Question

Calculate the rms speed in ${\rm{cm/sec}}$ at $25^\circ {\rm{C}}$ of a free electron.

Answer 1

Hint:
The formula for rms speed as per Maxwell-Boltzmann distribution of molecular speed can be used along with the given condition of temperature.

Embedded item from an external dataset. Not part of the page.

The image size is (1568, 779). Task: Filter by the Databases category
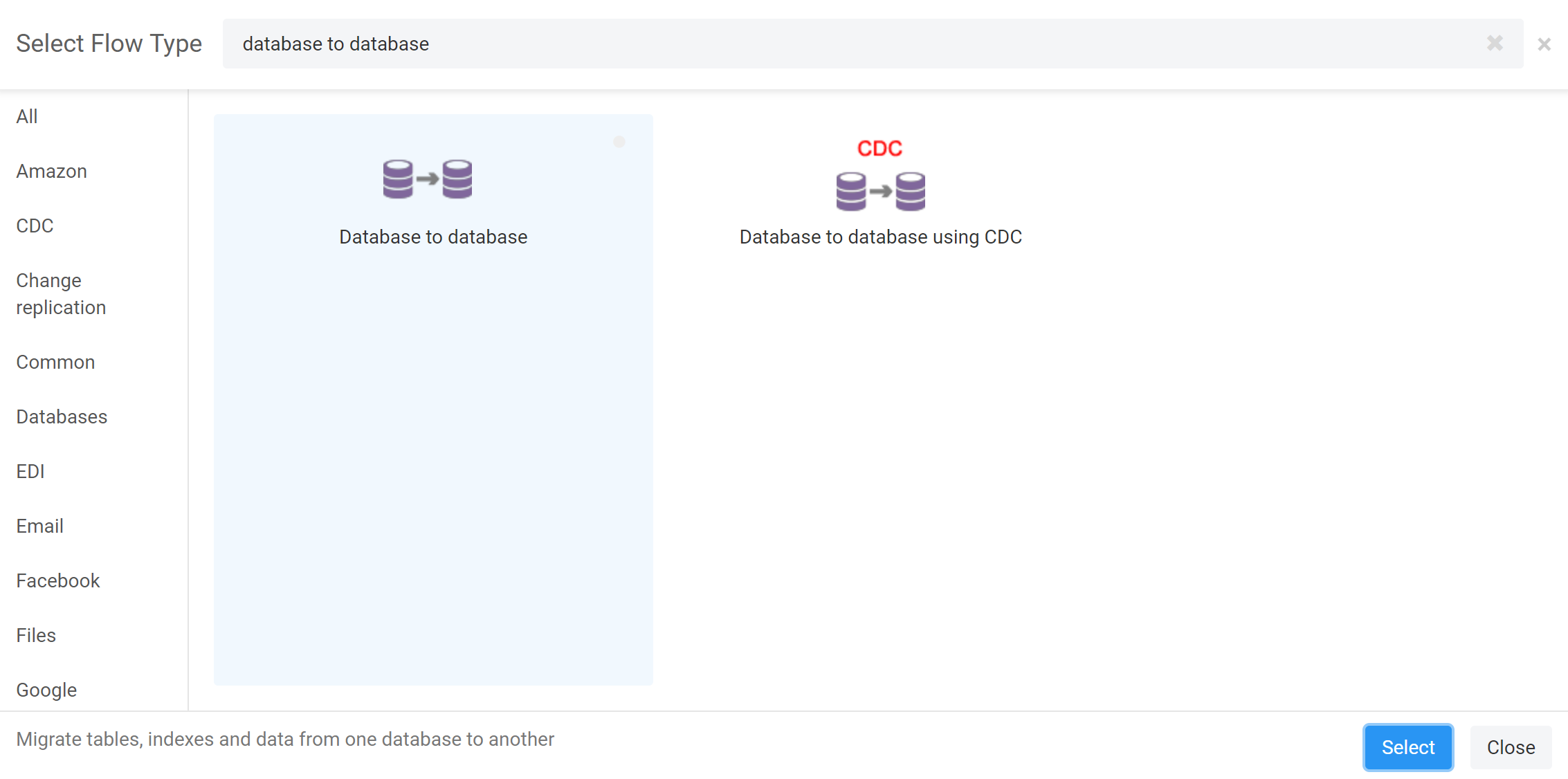[62, 416]
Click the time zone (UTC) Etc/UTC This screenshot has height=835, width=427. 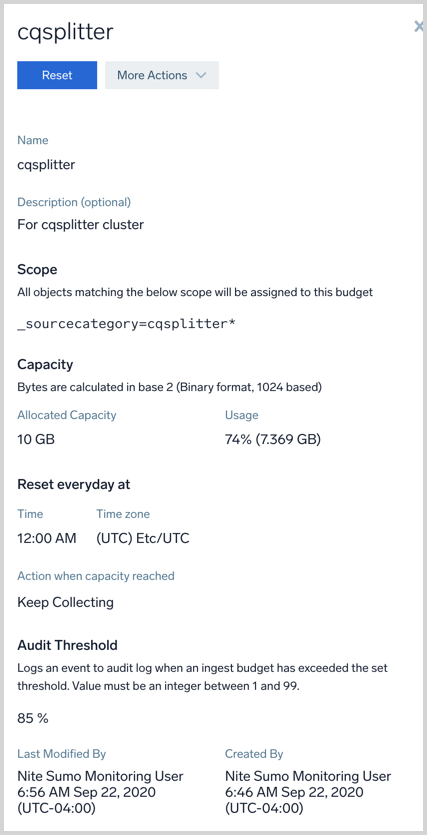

Complete step by step solution
We know that the molecular speed is not same for all the molecules in a gas and this led to Maxwell-Boltzmann distribution of molecular speeds as per which different speeds are given by the following formulae:

- Most probable speed: most of the gaseous molecules have this speed and the formula is:
${v_{mp}} = \sqrt {\dfrac{{2{k_B}T}}{m}} $
Here, ${k_B}$ is the Boltzmann constant, $T$ is the temperature of the gas and $m$ is the molecular mass.
- Average speed: it is the average speed for all the molecules and the formula is:
${v_{av}} = \sqrt {\dfrac{{8{k_B}T}}{\pi }} $
- Root mean square speed: It is also known as rms speed and as the name indicates it is determined by taking square root of the mean of the squared speeds and its formula is:
${v_{rms}} = \sqrt {\dfrac{{3{k_B}T}}{m}} $

Here, we have to determine the rms speed for a free electron at $25^\circ {\rm{C}}$. Let’s first convert the given temperature to absolute scale as follows:
$
T = \left( {25 + 273} \right)\;{\rm{K}}\\
 = {\rm{298}}\;{\rm{K}}
$

Now, we can calculate the rms speed by substituting ${m_e} = 9.11 \times {10^{ - 31}}{\rm{\;kg}}$, ${k_B} = 1.38 \times {10^{ - 23}}\;{{\rm{m}}^{\rm{2}}} \cdot {\rm{kg}} \cdot {{\rm{s}}^{ - 2}} \cdot {{\rm{K}}^{ - 1}}$ and $T = {\rm{298}}\;{\rm{K}}$ in the above written formula for rms speed as follows:
$
{v_{rms}} = \sqrt {\dfrac{{3\left( {1.38 \times {{10}^{ - 23}}\;{{\rm{m}}^{\rm{2}}} \cdot {\rm{kg}} \cdot {{\rm{s}}^{ - 2}} \cdot {{\rm{K}}^{ - 1}}} \right)\left( {{\rm{298}}\;{\rm{K}}} \right)}}{{9.11 \times {{10}^{ - 31}}{\rm{\;kg}}}}} \\
 = {\rm{11}}{\rm{.64}} \times {10^4}\;{\rm{m}} \cdot {{\rm{s}}^{ - 1}}
$

As we are required to report the value in ${\rm{cm/sec}}$, so let’s write the conversion factor for distance as follows:
$\dfrac{{100\;{\rm{cm}}}}{{1\;{\rm{m}}}}$
Finally, we can now convert the units of the calculated rms speed by using the above conversion factor as follows:
$
{v_{rms}} = \left( {\dfrac{{100\;{\rm{cm}}}}{{1\;{\rm{m}}}}} \right) \times {\rm{11}}{\rm{.64}} \times {10^4}\;{\rm{m}} \cdot {{\rm{s}}^{ - 1}}\\
 = {\rm{11}}{\rm{.64}} \times {10^6}\;{\rm{cm}} \cdot {{\rm{s}}^{ - 1}}
$

Hence, the rms speed of a free electron at $25^\circ {\rm{C}}$ is ${\rm{11}}{\rm{.64}} \times {10^6}\;{\rm{cm}} \cdot {{\rm{s}}^{ - 1}}$.

Note:
At times we also take the formula of molecular speeds in terms of universal gas constant and molar mass as Boltzmann constant and universal gas constant are related by Avogadro constant only.